> [Instructions to follow]:
For the data below, count the lines that have the string "Task" and state that number by itself.

Stored data
━━━━━━━━━━━━━━━━━━━━

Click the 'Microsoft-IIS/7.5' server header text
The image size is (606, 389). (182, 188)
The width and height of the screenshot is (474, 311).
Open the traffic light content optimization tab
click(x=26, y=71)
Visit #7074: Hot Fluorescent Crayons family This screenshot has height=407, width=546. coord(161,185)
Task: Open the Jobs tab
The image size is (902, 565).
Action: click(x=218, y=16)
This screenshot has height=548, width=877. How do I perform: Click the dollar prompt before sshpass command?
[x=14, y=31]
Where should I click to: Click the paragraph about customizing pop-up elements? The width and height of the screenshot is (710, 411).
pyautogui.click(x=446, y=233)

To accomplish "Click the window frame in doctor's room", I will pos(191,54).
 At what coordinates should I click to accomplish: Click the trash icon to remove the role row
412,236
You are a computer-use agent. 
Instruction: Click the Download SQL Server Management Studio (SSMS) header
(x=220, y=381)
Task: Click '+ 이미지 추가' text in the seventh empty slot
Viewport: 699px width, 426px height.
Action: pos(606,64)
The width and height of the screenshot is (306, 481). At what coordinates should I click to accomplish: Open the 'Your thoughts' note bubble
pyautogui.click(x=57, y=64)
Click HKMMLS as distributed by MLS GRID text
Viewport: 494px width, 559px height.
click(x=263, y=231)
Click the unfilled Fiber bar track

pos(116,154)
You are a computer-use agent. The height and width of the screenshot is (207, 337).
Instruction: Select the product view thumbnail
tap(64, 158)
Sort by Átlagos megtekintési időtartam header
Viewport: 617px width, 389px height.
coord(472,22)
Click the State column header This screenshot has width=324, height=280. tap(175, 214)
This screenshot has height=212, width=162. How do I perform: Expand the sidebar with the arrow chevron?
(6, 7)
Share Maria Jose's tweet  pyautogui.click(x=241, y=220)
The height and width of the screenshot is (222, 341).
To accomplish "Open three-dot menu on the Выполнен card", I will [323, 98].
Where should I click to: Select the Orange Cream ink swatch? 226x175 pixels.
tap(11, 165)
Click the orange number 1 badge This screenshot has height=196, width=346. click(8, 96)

━━━━━━━━━━━━━━━━━━━━

> [Output below]:
2